[Stored data entries]
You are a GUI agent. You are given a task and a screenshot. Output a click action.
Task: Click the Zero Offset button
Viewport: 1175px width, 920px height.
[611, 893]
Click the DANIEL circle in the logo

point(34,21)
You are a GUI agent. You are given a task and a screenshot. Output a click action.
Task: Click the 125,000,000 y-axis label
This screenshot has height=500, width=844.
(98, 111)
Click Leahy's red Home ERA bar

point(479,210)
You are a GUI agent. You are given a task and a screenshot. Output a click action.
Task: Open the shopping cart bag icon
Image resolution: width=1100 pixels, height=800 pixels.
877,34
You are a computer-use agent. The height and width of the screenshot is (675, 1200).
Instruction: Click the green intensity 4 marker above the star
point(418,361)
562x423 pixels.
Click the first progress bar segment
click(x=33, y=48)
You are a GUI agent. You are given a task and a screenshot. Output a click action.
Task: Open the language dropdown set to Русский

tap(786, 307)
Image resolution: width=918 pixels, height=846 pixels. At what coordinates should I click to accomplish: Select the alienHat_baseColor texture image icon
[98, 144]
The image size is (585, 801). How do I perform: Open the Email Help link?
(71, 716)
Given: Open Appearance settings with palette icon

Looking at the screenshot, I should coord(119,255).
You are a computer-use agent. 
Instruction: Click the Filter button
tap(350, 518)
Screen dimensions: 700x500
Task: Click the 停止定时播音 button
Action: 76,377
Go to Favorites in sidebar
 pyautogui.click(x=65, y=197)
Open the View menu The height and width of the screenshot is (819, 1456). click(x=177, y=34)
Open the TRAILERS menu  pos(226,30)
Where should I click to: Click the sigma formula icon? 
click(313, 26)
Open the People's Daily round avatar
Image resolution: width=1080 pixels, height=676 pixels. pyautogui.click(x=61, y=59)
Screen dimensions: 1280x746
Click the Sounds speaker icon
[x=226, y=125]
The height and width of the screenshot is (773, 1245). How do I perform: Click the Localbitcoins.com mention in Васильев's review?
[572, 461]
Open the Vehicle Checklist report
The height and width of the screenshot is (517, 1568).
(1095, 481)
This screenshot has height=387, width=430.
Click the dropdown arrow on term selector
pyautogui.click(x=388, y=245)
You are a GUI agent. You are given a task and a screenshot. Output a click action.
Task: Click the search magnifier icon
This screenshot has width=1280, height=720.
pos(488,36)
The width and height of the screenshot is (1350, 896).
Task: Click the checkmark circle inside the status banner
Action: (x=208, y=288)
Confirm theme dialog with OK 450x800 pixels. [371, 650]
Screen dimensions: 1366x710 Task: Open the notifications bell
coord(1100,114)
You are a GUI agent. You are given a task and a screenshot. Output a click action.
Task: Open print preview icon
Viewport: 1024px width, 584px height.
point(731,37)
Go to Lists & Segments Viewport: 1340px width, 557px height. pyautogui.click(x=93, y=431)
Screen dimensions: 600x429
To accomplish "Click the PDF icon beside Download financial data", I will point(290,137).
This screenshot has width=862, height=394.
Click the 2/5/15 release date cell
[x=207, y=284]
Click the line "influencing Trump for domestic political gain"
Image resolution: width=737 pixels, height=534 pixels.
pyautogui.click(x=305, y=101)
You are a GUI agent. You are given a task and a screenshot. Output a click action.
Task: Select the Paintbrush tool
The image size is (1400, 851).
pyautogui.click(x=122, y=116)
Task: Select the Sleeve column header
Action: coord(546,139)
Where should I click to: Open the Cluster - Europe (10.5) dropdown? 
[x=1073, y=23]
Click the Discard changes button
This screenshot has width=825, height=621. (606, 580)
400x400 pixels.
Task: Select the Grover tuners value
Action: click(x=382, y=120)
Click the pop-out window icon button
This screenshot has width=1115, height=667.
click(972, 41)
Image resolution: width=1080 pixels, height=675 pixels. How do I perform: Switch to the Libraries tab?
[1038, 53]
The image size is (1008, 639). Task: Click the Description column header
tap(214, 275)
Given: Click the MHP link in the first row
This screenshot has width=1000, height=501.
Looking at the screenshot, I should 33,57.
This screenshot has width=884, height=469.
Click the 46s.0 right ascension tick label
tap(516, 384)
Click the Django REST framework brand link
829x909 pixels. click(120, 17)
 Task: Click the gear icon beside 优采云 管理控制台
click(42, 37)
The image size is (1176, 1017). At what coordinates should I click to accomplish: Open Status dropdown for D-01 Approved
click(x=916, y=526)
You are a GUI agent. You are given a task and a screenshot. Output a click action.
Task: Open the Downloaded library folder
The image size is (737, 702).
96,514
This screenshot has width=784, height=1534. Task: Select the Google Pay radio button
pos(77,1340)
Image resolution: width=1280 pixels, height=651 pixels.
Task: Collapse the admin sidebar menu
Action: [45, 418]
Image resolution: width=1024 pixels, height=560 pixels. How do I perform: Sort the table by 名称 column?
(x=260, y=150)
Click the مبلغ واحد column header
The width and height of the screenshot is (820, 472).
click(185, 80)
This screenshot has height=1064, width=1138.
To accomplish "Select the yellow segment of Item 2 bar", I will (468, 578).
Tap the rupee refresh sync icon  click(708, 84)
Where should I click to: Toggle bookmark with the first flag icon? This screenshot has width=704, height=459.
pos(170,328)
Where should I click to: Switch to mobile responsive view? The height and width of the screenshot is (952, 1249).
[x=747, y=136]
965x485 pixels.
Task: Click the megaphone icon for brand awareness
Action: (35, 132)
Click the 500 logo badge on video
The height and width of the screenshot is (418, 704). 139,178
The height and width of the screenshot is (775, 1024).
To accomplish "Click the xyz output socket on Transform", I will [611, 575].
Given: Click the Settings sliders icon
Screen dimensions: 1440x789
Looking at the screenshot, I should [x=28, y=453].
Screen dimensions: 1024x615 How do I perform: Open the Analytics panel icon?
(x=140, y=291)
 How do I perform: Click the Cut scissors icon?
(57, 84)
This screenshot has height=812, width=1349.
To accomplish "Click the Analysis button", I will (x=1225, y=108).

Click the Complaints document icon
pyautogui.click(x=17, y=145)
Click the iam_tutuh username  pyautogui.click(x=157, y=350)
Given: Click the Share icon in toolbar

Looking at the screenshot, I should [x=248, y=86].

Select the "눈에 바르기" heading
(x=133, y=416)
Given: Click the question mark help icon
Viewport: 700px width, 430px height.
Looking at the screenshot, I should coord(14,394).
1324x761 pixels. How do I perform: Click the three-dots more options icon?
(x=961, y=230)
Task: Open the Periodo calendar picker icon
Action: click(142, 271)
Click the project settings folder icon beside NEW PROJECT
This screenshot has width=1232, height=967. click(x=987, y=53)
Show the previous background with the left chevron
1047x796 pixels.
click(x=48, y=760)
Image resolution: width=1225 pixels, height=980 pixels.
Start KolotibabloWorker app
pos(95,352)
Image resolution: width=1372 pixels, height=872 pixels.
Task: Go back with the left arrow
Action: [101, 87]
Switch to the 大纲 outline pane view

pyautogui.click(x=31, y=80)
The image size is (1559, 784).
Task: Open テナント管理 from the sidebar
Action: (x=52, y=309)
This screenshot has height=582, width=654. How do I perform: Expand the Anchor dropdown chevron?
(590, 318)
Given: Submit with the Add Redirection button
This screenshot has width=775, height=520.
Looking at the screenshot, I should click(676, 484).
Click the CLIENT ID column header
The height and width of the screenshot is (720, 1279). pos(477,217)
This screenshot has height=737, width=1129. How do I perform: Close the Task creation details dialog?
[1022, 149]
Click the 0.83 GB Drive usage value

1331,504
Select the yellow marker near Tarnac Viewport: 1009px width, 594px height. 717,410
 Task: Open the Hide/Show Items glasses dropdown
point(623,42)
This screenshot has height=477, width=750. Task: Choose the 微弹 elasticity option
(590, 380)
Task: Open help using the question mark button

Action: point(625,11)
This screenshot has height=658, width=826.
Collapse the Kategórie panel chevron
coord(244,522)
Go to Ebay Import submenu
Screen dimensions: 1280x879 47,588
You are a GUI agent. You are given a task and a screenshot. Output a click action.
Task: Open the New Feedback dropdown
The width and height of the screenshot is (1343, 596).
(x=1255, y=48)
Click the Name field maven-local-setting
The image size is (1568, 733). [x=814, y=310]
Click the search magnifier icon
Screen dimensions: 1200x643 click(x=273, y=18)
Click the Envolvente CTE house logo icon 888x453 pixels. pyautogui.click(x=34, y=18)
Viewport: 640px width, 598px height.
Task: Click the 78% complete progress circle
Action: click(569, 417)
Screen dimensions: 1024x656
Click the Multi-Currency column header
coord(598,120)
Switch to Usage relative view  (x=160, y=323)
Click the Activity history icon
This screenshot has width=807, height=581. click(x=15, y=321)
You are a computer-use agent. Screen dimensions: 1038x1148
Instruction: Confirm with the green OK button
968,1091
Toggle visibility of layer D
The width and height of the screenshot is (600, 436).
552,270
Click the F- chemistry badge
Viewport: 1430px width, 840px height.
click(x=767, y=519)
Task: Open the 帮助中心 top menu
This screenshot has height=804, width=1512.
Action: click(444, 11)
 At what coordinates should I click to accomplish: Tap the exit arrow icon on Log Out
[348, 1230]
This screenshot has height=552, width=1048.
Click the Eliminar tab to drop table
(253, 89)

* [What you should do] Only the lines above starting with the one with "Open the TRAILERS" and going through the one with "Task: Click the search magnifier icon" are to be copied, word for word and with both ends kept.

* [Written answer]
Open the TRAILERS menu  pos(226,30)
Where should I click to: Click the sigma formula icon? 
click(313, 26)
Open the People's Daily round avatar
Image resolution: width=1080 pixels, height=676 pixels. pyautogui.click(x=61, y=59)
Screen dimensions: 1280x746
Click the Sounds speaker icon
[x=226, y=125]
The height and width of the screenshot is (773, 1245). How do I perform: Click the Localbitcoins.com mention in Васильев's review?
[572, 461]
Open the Vehicle Checklist report
The height and width of the screenshot is (517, 1568).
(1095, 481)
This screenshot has height=387, width=430.
Click the dropdown arrow on term selector
pyautogui.click(x=388, y=245)
You are a GUI agent. You are given a task and a screenshot. Output a click action.
Task: Click the search magnifier icon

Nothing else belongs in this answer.